Schon Johannes Paul II. wollte Änderung
Franziskus hatte schon wiederholt die Todesstrafe verurteilt. In den gestrigen Ausführungen zitiert er etwa seinen Brief an den Präsidenten der Internationalen Kommission gegen die Todesstrafe vom März 2015. Damals hatte der Papst erklärt, dass es unter bestimmten Umständen notwendig sein kann zu töten, um einen Angriff abzuwehren.
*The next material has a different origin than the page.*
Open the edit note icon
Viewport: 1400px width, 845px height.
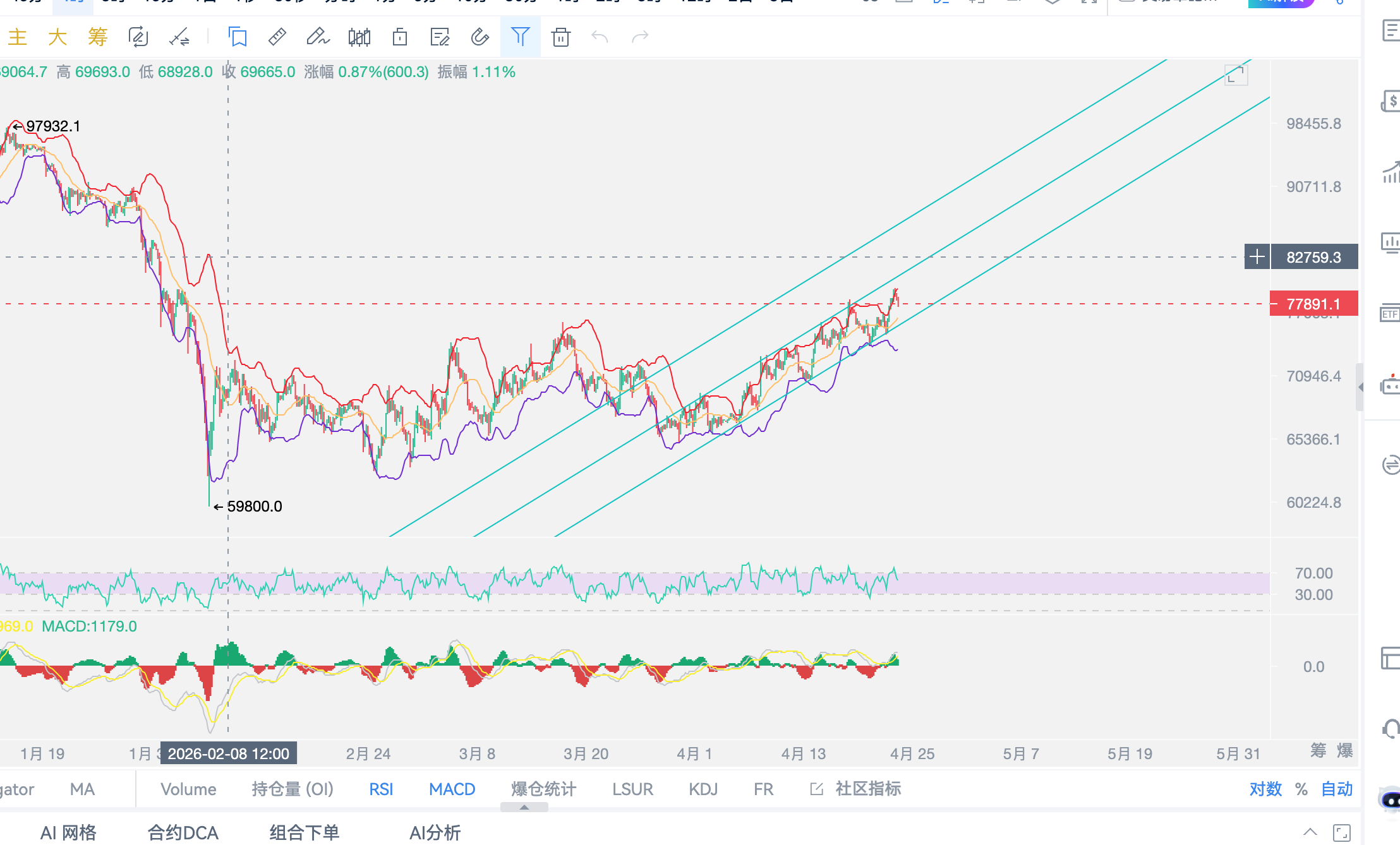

Diese Regelungen der Notwehr ließen sich aber nicht „ohne die Gefahr einer Verzerrung“ auf den gesellschaftlichen Bereich übertragen. „Denn“, so Franziskus zur Begründung, „wenn man die Todesstrafe anwendet, tötet man Menschen nicht aufgrund eines laufenden Angriffs, sondern aufgrund von Schäden, die in der Vergangenheit zugefügt wurden.“ Sie seien zum Zeitpunkt der Tötung „bereits unschädlich gemacht“. Das Kirchenoberhaupt hatte damals auch auf die Möglichkeit von Justizirrtümern verwiesen. „Die menschliche Gerechtigkeit ist unvollkommen, und die Nichtanerkennung ihrer Fehlbarkeit kann sie zur Quelle von Ungerechtigkeiten machen.“
Kardinal Christoph Schönborn, der seinerzeit als Redaktionssekretär an der Revision des Katechismus mitgearbeitet hatte, erklärte vor wenigen Tagen, dass Papst Johannes Paul II. eigentlich eine Ablehnung der Todesstrafe wollte. Er habe dann aber „aus Respekt vor der überlieferten Lehre“ die Formulierung der Katechismus-Kommission akzeptiert. Der Paragraph zur Todesstrafe wurde dann 1997 noch einmal revidiert und präzisiert. Ohne allerdings die Todesstrafe als solche zu ächten. Das wird sich nun ändern. Noch immer gibt es keine offiziellen Anzeichen dafür, dass Franziskus an einer Enzyklika rund um das Thema „Gerechtigkeit und Frieden“ arbeitet. Die Thematik der Todesstrafe könnte aber dort gut hinein passen. Vielleicht belässt er es aber auch bei einer Revision der entsprechenden Paragraphen.